Find, in the records below, the line that contains "Click the user profile icon" and the line that contains "Select the Total". Copy those two lines and everything between them exactly, but not the pictures.

--- Dataset content ---

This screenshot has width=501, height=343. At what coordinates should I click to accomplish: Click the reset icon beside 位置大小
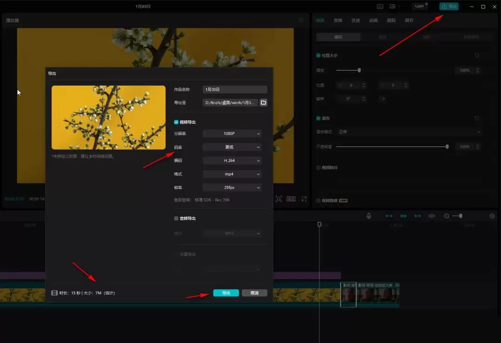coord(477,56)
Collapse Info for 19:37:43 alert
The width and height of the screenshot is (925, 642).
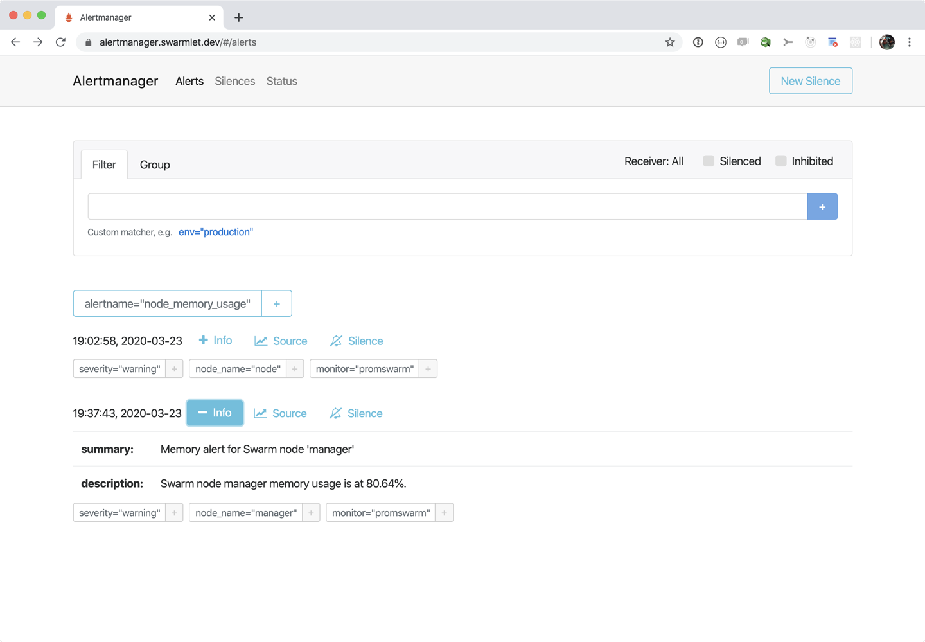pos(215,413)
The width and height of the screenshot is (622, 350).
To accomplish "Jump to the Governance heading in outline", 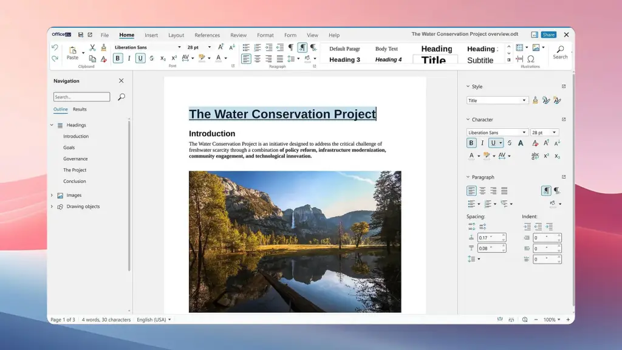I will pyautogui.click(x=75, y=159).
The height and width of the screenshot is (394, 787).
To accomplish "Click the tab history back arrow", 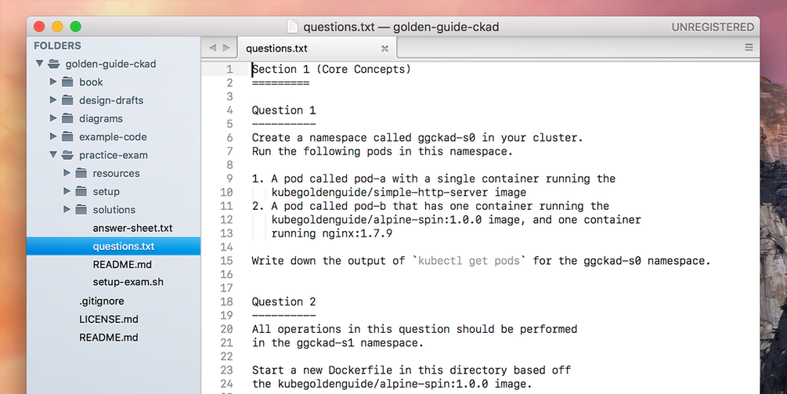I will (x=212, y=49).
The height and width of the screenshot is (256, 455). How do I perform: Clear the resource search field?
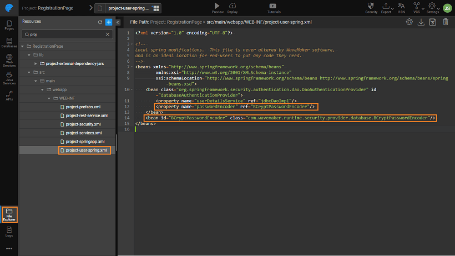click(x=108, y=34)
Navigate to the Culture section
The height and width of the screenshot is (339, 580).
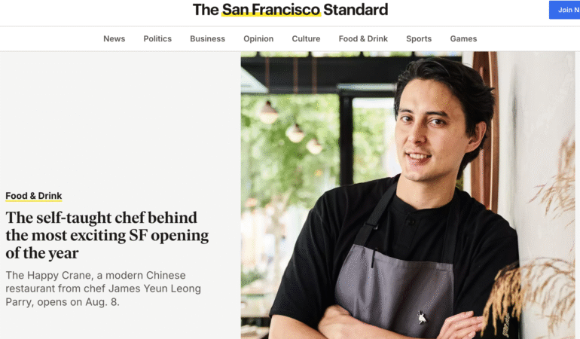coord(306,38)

---
--- Dataset content ---

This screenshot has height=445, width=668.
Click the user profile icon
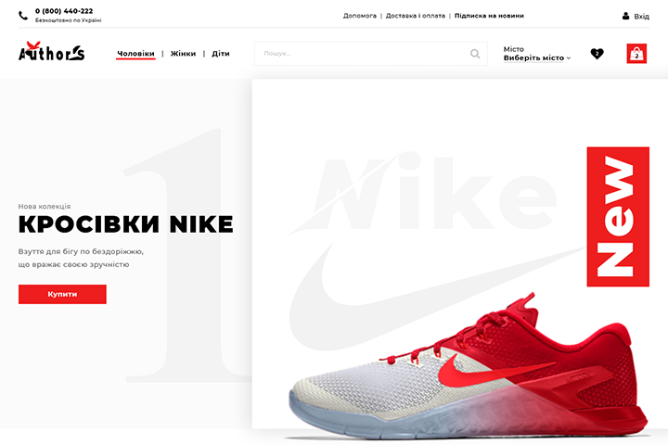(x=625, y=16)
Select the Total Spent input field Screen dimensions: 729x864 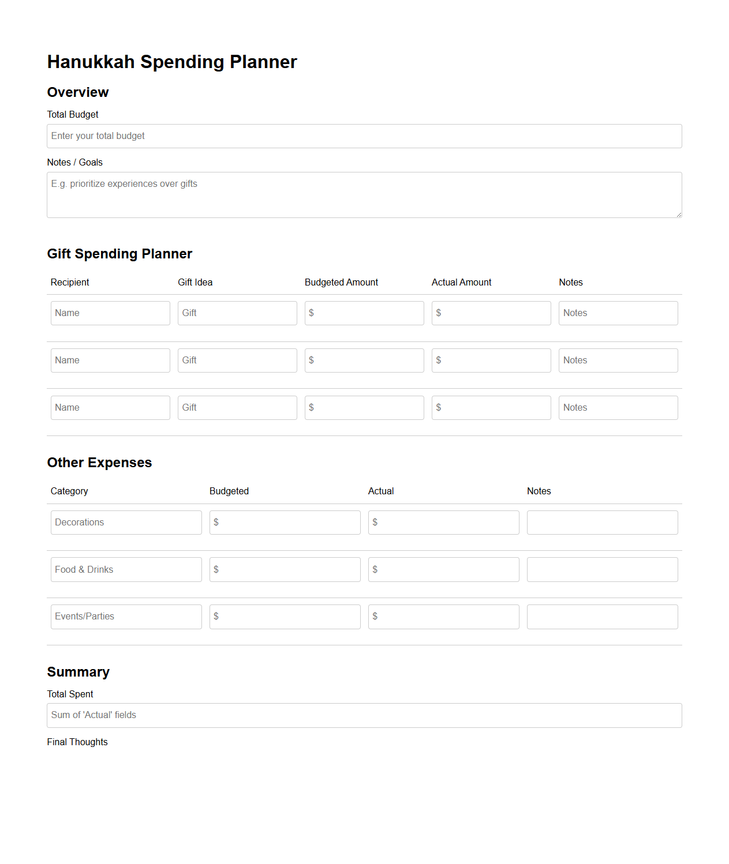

---

> _Result of the task_
Click the user profile icon
(x=625, y=16)
Select the Total Spent input field Screen dimensions: 729x864 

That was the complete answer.